=== Records supplied ===
┄┄┄┄┄┄

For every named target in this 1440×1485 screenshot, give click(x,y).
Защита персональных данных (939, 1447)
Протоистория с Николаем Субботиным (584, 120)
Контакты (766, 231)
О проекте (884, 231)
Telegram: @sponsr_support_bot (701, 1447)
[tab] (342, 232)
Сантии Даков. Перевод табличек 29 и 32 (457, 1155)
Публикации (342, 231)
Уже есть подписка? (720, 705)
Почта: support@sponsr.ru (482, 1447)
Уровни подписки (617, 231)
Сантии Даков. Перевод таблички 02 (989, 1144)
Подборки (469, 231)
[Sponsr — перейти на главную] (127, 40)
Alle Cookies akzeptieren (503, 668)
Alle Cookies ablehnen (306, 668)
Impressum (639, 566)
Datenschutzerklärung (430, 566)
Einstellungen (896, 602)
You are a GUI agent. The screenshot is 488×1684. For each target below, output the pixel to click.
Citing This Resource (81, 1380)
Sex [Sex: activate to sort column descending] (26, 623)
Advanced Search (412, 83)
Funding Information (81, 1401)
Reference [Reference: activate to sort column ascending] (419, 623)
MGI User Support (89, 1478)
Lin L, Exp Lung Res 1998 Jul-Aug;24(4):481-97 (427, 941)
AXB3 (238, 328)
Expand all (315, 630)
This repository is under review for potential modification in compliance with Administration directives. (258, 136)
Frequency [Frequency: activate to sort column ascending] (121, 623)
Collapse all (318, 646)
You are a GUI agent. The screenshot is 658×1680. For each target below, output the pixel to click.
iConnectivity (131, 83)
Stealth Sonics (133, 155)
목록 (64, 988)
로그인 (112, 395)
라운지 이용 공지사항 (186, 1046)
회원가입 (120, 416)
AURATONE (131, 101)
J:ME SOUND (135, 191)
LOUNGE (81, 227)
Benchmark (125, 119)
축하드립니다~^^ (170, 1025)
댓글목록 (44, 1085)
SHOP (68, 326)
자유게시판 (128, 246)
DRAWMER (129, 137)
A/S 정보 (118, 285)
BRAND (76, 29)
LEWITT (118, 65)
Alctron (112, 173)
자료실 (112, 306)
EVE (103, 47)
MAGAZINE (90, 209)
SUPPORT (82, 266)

┄┄┄┄┄┄

=== Instructions to follow ===
In all of the rows above, change every "GUI agent" to "interface assistant" and leave everything else as it is.

=== Written solution ===
For every named target in this 1440×1485 screenshot, give click(x,y).
Защита персональных данных (939, 1447)
Протоистория с Николаем Субботиным (584, 120)
Контакты (766, 231)
О проекте (884, 231)
Telegram: @sponsr_support_bot (701, 1447)
[tab] (342, 232)
Сантии Даков. Перевод табличек 29 и 32 (457, 1155)
Публикации (342, 231)
Уже есть подписка? (720, 705)
Почта: support@sponsr.ru (482, 1447)
Уровни подписки (617, 231)
Сантии Даков. Перевод таблички 02 (989, 1144)
Подборки (469, 231)
[Sponsr — перейти на главную] (127, 40)
Alle Cookies akzeptieren (503, 668)
Alle Cookies ablehnen (306, 668)
Impressum (639, 566)
Datenschutzerklärung (430, 566)
Einstellungen (896, 602)
You are a interface assistant. The screenshot is 488×1684. For each target below, output the pixel to click.
Citing This Resource (81, 1380)
Sex [Sex: activate to sort column descending] (26, 623)
Advanced Search (412, 83)
Funding Information (81, 1401)
Reference [Reference: activate to sort column ascending] (419, 623)
MGI User Support (89, 1478)
Lin L, Exp Lung Res 1998 Jul-Aug;24(4):481-97 (427, 941)
AXB3 (238, 328)
Expand all (315, 630)
This repository is under review for potential modification in compliance with Administration directives. (258, 136)
Frequency [Frequency: activate to sort column ascending] (121, 623)
Collapse all (318, 646)
You are a interface assistant. The screenshot is 658×1680. For each target below, output the pixel to click.
iConnectivity (131, 83)
Stealth Sonics (133, 155)
목록 (64, 988)
로그인 (112, 395)
라운지 이용 공지사항 (186, 1046)
회원가입 (120, 416)
AURATONE (131, 101)
J:ME SOUND (135, 191)
LOUNGE (81, 227)
Benchmark (125, 119)
축하드립니다~^^ (170, 1025)
댓글목록 (44, 1085)
SHOP (68, 326)
자유게시판 (128, 246)
DRAWMER (129, 137)
A/S 정보 (118, 285)
BRAND (76, 29)
LEWITT (118, 65)
Alctron (112, 173)
자료실 (112, 306)
EVE (103, 47)
MAGAZINE (90, 209)
SUPPORT (82, 266)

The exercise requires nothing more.